A proposta do Dia Nacional do Saci, já definida como 31 de outubro, não é pueril, muito menos folclórica. É uma resposta inteligente e criativa a um longo processo de colonização mental que impera no nosso país desde a invasão europeia. Destruíram muitas culturas originárias, impuseram determinadas crenças e hoje, buscam homogeneizar a cultura. Mas, por todos os cantos do Brasil se levantam os amantes do Saci, do Curupira, do Boitatá, de Iara, Mãe d´água, Boto cor-de-rosa. Todos juntos se encontram nesse dia 31 para uma grande festa com carne seca, mandioca e viola. Porque nossa cultura autóctone tem beleza demais para se render aos interesses do capital.

Mas, para isso, é preciso que cada brasileiro faça sua parte. Pais e mães precisam retomar as velhas histórias, escolas devem ensinar os antigos mitos e toda a gente deve celebrar esse dia 31 de outubro como o dia do Saci e de todos os seus amigos.
Em Florianópolis o grupo da Revista Pobres e Nojentas celebra desde o ano de 2003, no 31 de outubro, o Dia do Saci e seus amigos. Na rua, com o Saci, se dialoga com a população, apresenta-se a história dos mitos locais, incentiva-se o festejo da cultura nacional. A mobilização já rendeu até a criação de uma lei municipal que estabelece esse dia como um dia de celebrar o gurizinho de uma perna só, retrato amalgamado da nossa cultura, juntando elementos indígenas, negro e europeu.

A chuva prometida para a capital não permitirá que a festa aconteça na rua, mas ainda assim, o grupo que organiza o Dia do Saci realiza uma série de atividades ao longo do ano, com apresentação de vídeos, conversas nas escolas e a manutenção de uma página sobre o Saci na rede mundial de computadores.

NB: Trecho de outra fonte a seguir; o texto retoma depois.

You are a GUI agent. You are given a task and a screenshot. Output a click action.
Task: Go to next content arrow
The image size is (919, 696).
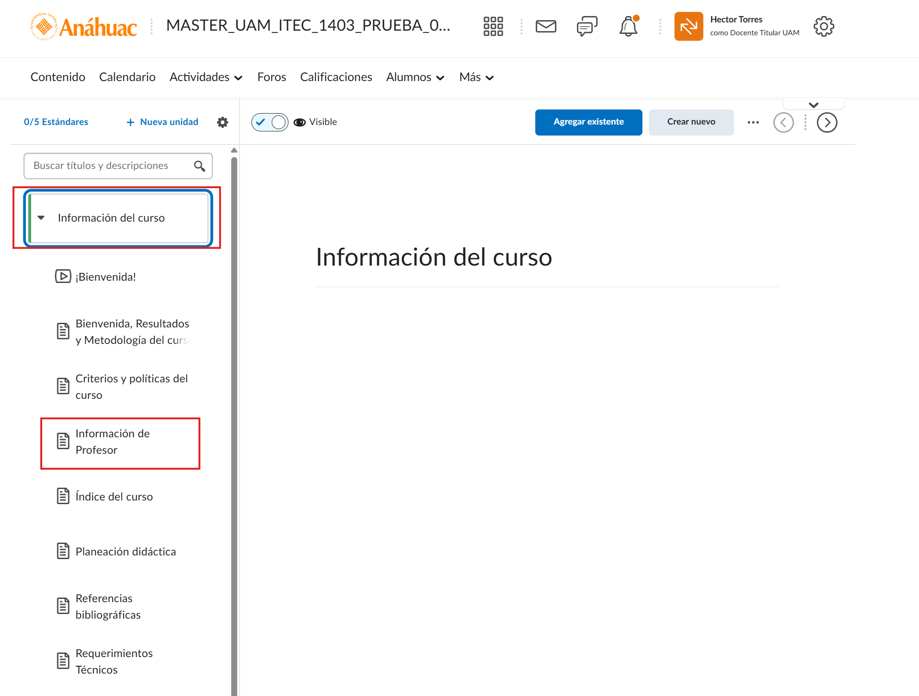(x=827, y=122)
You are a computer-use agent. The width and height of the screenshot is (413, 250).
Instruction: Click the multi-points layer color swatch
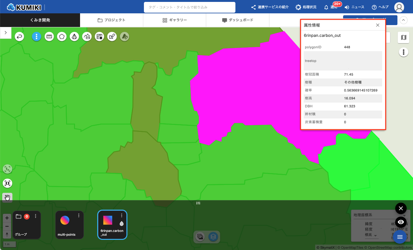point(65,220)
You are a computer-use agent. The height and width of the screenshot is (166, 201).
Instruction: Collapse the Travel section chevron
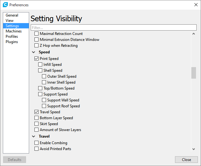pyautogui.click(x=34, y=136)
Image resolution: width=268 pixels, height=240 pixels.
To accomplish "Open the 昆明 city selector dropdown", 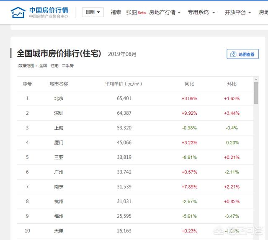I will click(93, 12).
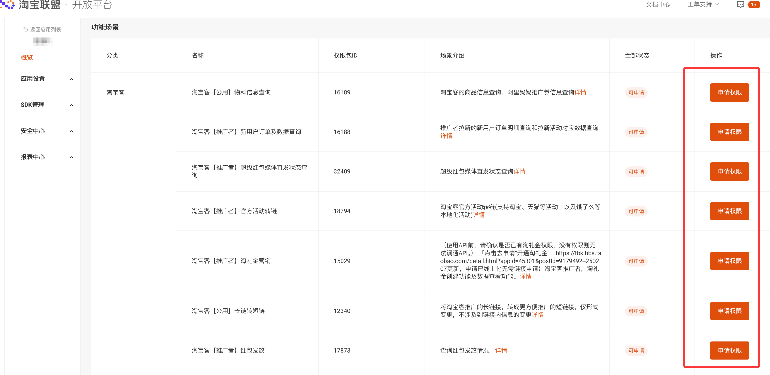Collapse the 应用设置 sidebar section chevron
Viewport: 770px width, 375px height.
pyautogui.click(x=71, y=79)
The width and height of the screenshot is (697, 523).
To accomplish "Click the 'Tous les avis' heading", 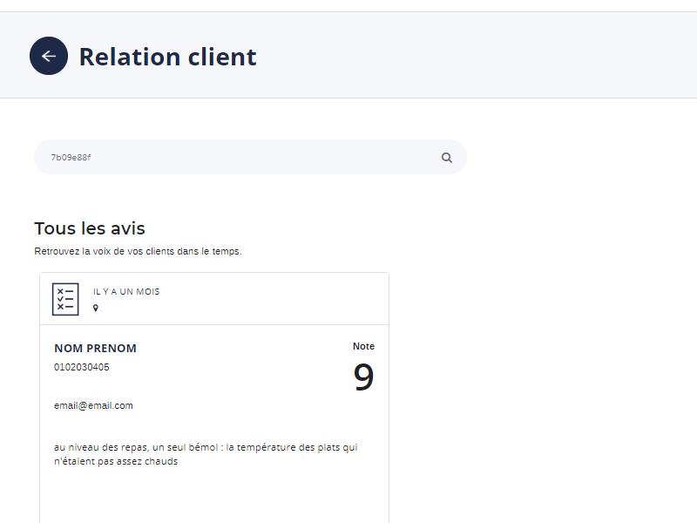I will click(90, 228).
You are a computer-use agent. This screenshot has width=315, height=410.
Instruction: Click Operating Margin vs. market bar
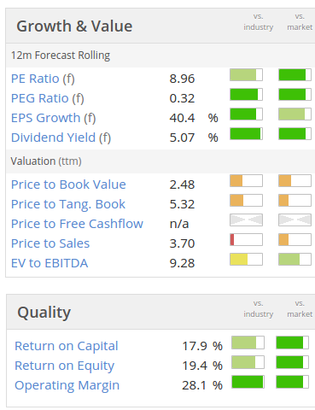click(292, 382)
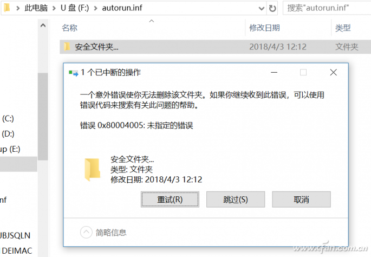Click the 重试(R) button
This screenshot has height=257, width=371.
click(x=170, y=200)
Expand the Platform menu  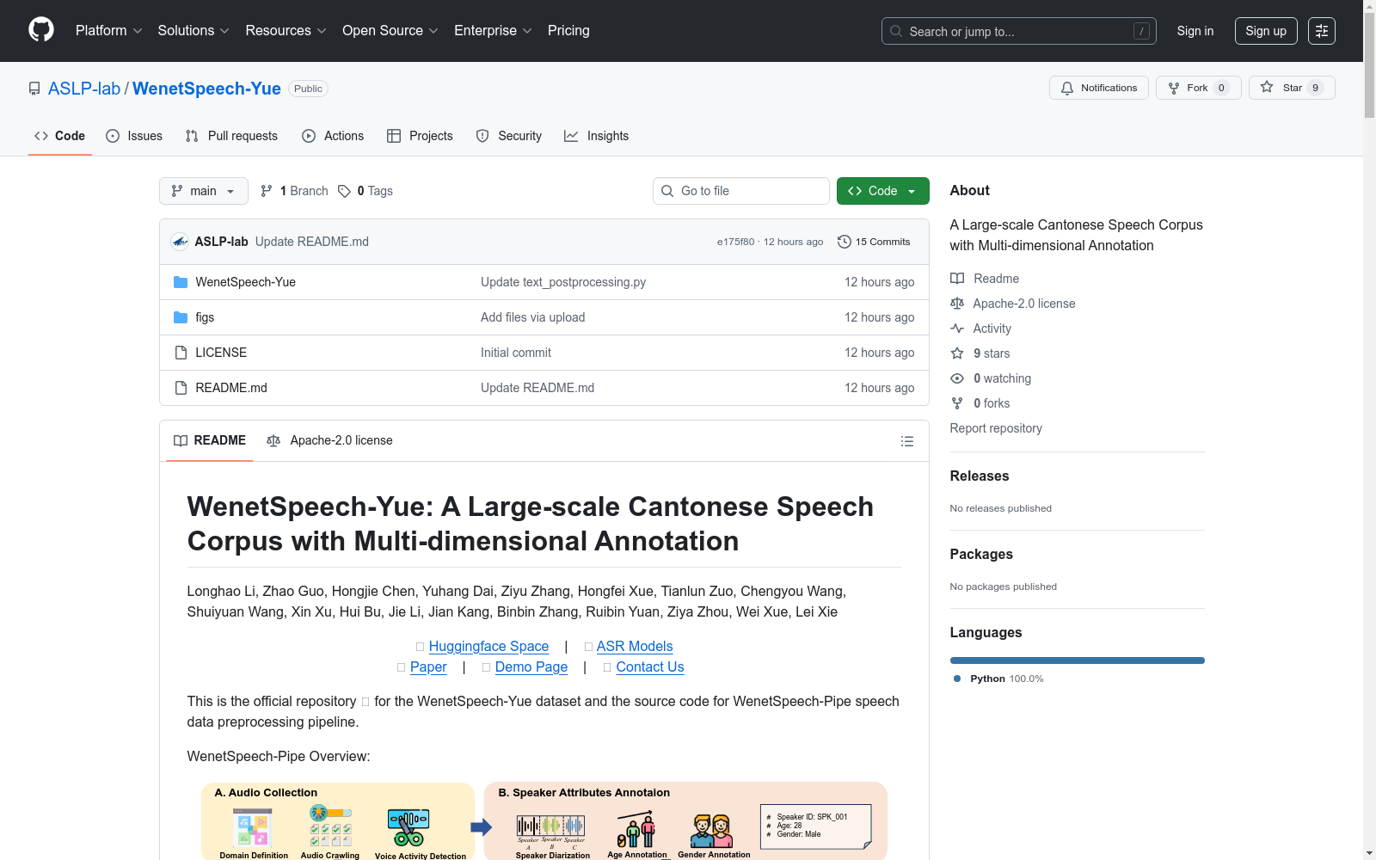(108, 31)
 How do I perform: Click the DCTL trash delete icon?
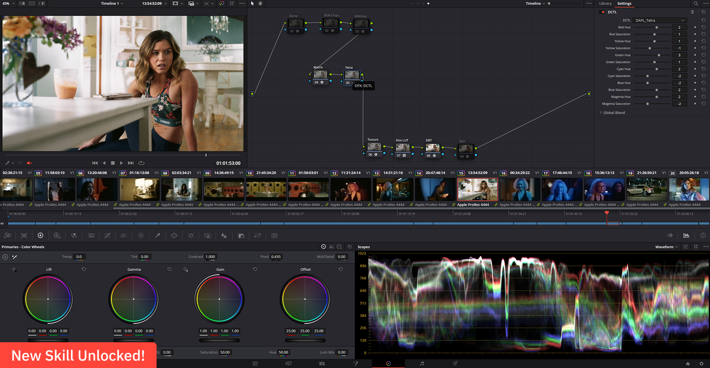click(x=693, y=12)
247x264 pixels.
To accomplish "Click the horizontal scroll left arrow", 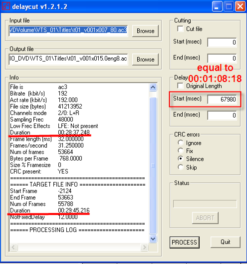I will (x=13, y=247).
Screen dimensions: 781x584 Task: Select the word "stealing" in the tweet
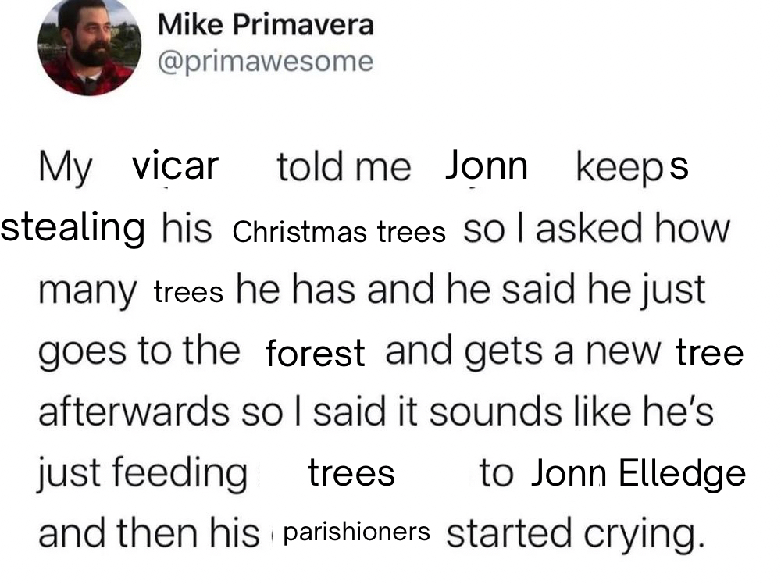pyautogui.click(x=73, y=227)

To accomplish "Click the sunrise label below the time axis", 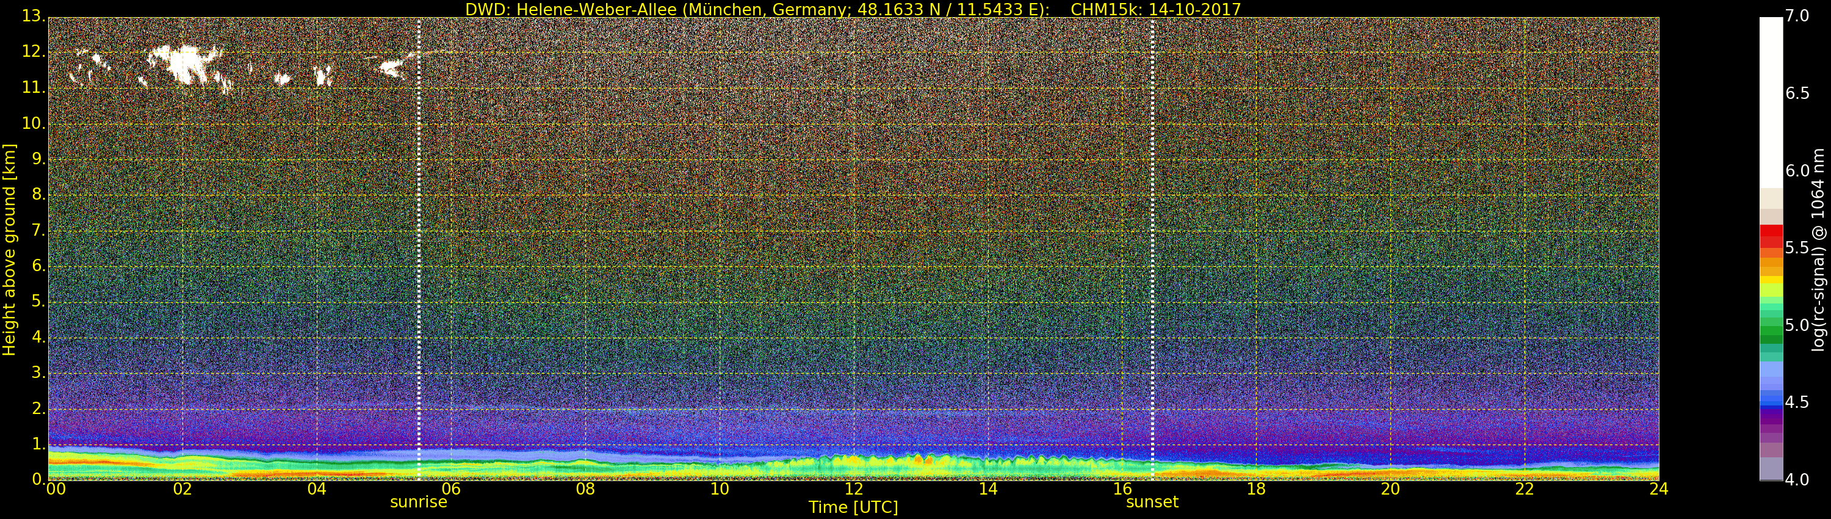I will pos(418,502).
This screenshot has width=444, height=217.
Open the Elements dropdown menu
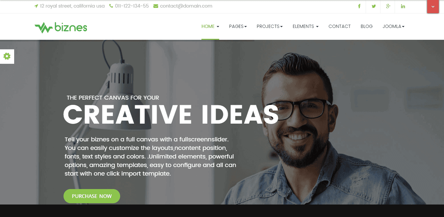click(x=305, y=26)
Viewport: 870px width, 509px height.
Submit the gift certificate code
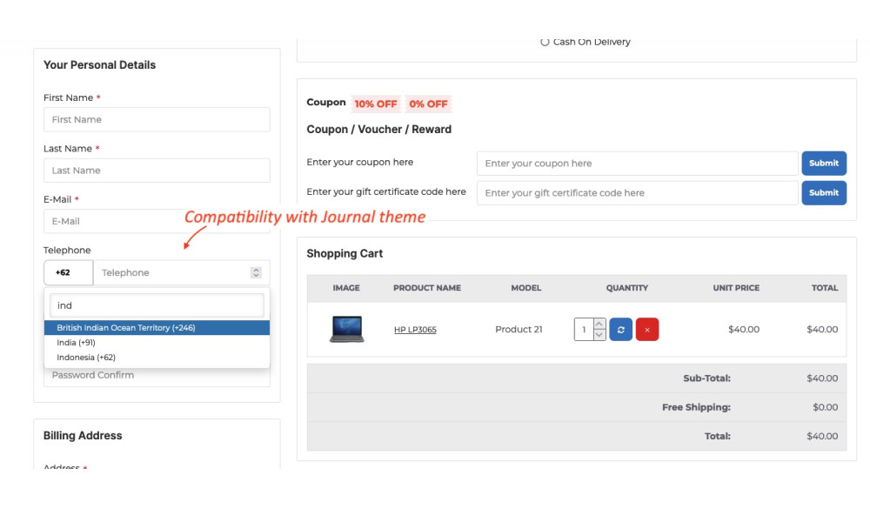tap(823, 193)
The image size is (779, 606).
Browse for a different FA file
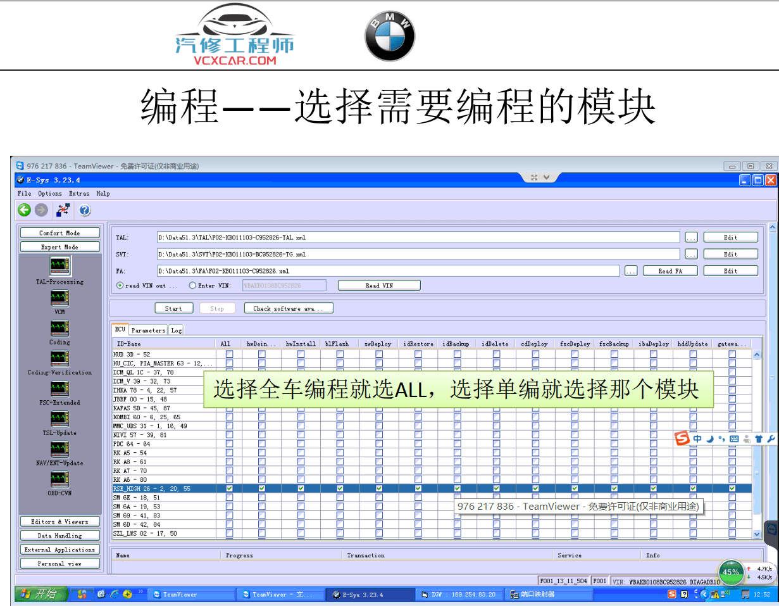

Os mitos brasileiros são nossa herança cultural e não podem morrer. Eles mudam, se transformam, se atualizam, mas seguem apontando caminhos. Por isso, não se perdem. Então, preste muita atenção quando passar pelos bambuzais que ainda resistem por aí na ilha de Santa Catarina. Ao ouvirem os barulhinhos de “cloc, cloc, cloc”, atentem-se. São os Sacis nascendo. Eles nascem dentro dos bambus. E estão vindo, aos milhares, pulando em uma perna só, fazendo bagunça na proposta de destruição cultural que o império tenta nos impor.

O Saci vive e está bem aí, do seu lado. Com ele, voam as bruxas da ilha, balançando as cabeleiras e enroscando nossos corações. Acredite!